I can think of another reason for these results. We oncologists believe we must offer some hope to the patient; this is easiest at the very beginning of therapy and explains the quick tap dance past the incurability fact, which we cannot control, to giving chemotherapy, which we can control.

It is our duty, I believe, to offer hope, but not irrational or unscientific hope. We must structure hope to the circumstances; when we cannot cure, we must make it clear that we are often able to mitigate symptoms, enable the patient to enjoy a more pleasant time at home instead of the hospital, and assure the patient that he/she will be told the truth and will be offered comfort and clarity.

Patients may make different decisions about accepting aggressive chemotherapy or they may ask to seek another doctor more willing to “go for broke.” That is their privilege. But the authors of this article also have pointed to some published methods for helping the patient understand their plight in a humane but more structured manner. This could be a worthwhile tool for this common and difficult problem.

So why did I ask Santa for these two gifts? Because I believe that: we should respect patients' rights to know their prognosis when we know it; we should respect their ability to make decisions for their care based on the truth as we know it; and we should be conscientious and prudent about the use of toxic and expensive treatments.
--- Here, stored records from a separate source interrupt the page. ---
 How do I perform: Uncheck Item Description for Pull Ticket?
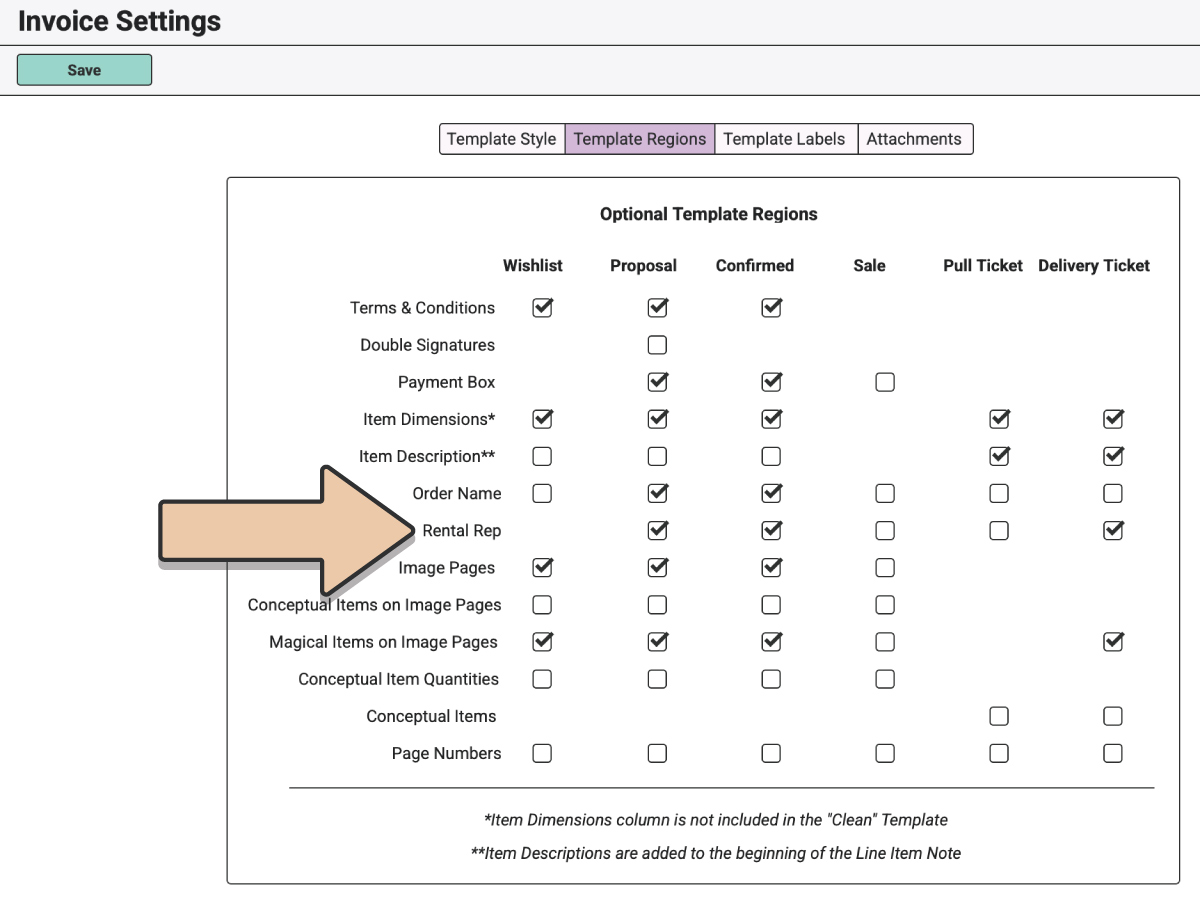(x=999, y=456)
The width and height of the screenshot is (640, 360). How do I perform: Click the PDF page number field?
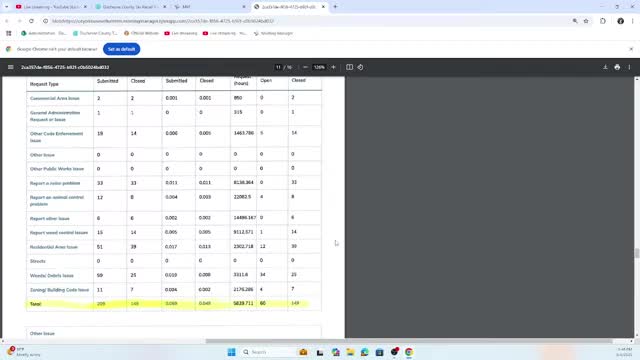(278, 67)

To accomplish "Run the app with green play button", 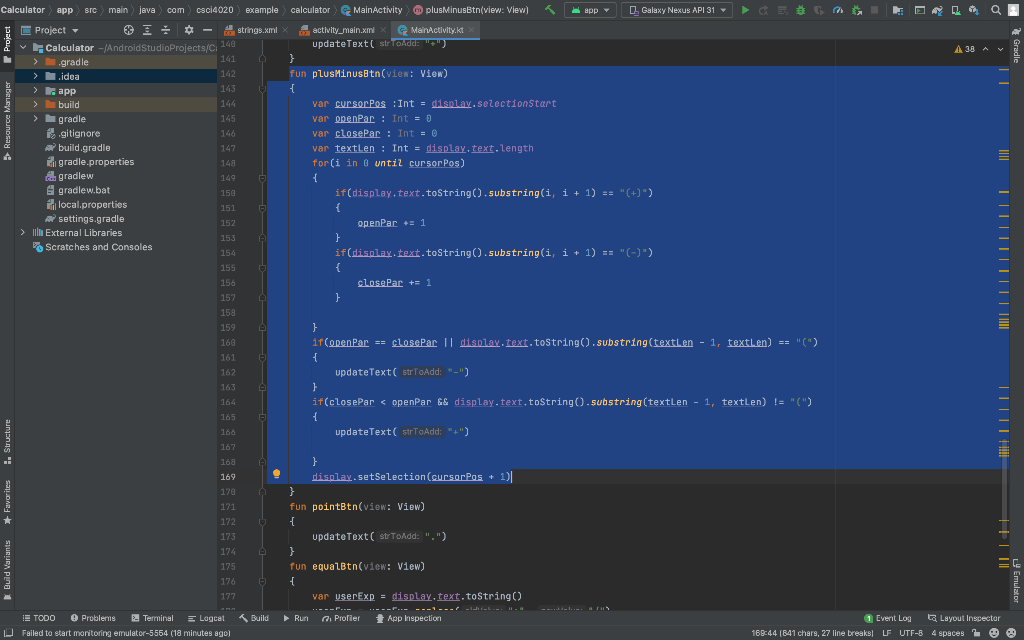I will point(745,10).
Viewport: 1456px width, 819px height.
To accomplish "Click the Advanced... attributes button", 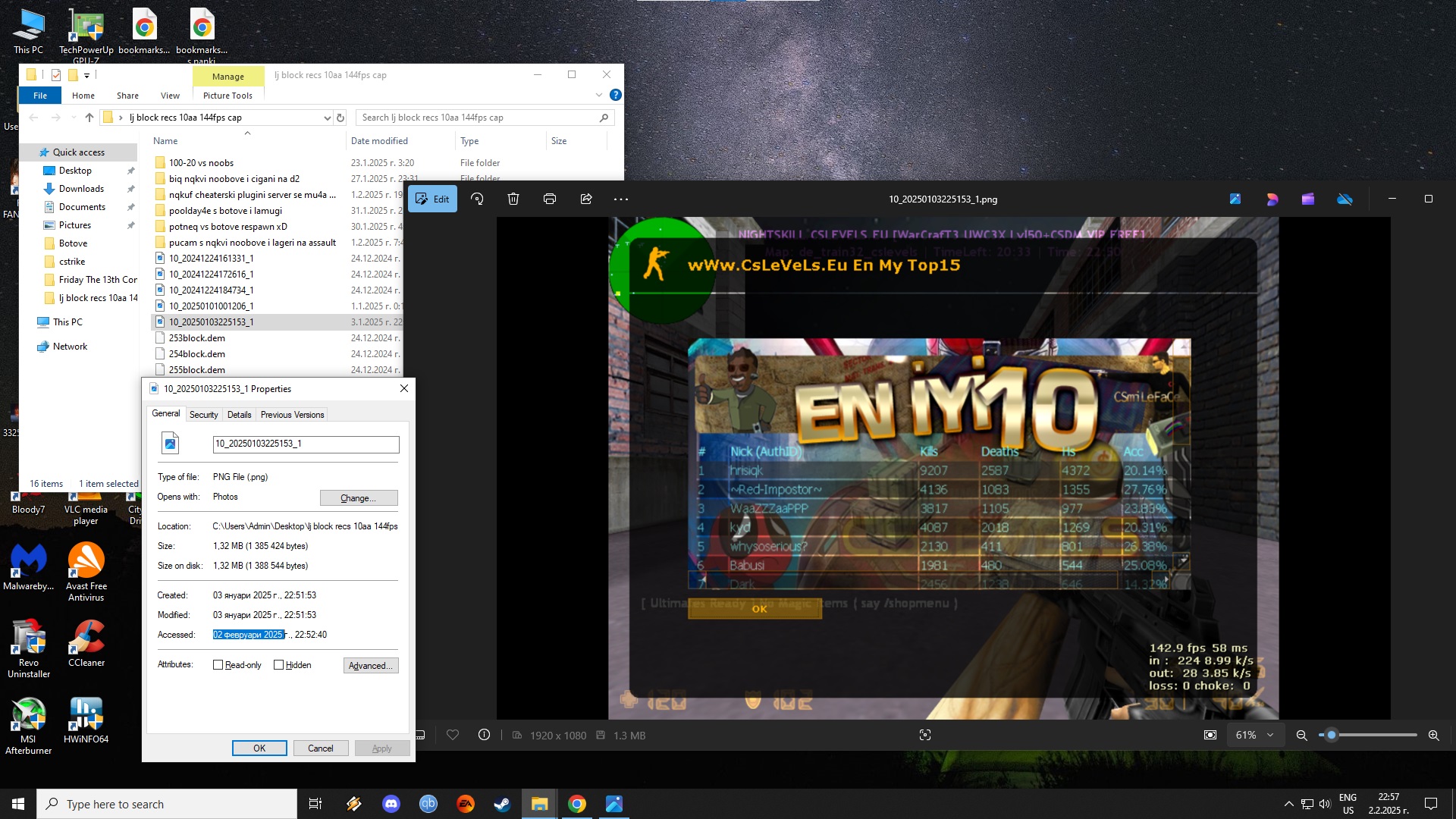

Experienced oncologists can tell when a patient has unrealistic expectations and know how to provide gentle and humane reminders of the limitations of the treatment. The goal is for the patient to understand that there are rational options in supportive care, including limited chemotherapy to help control symptoms, and of being able to spend more of the remaining weeks or months of life more comfortably at home with family.

My own family has been very grateful that my mother made that choice six years ago, leaving us with a lasting positive memory of those final golden weeks full of laughter and tears and nostalgia, with mom in her own home surrounded by a large extended family. That was her gift to us.

© 2012 Lippincott Williams & Wilkins, Inc.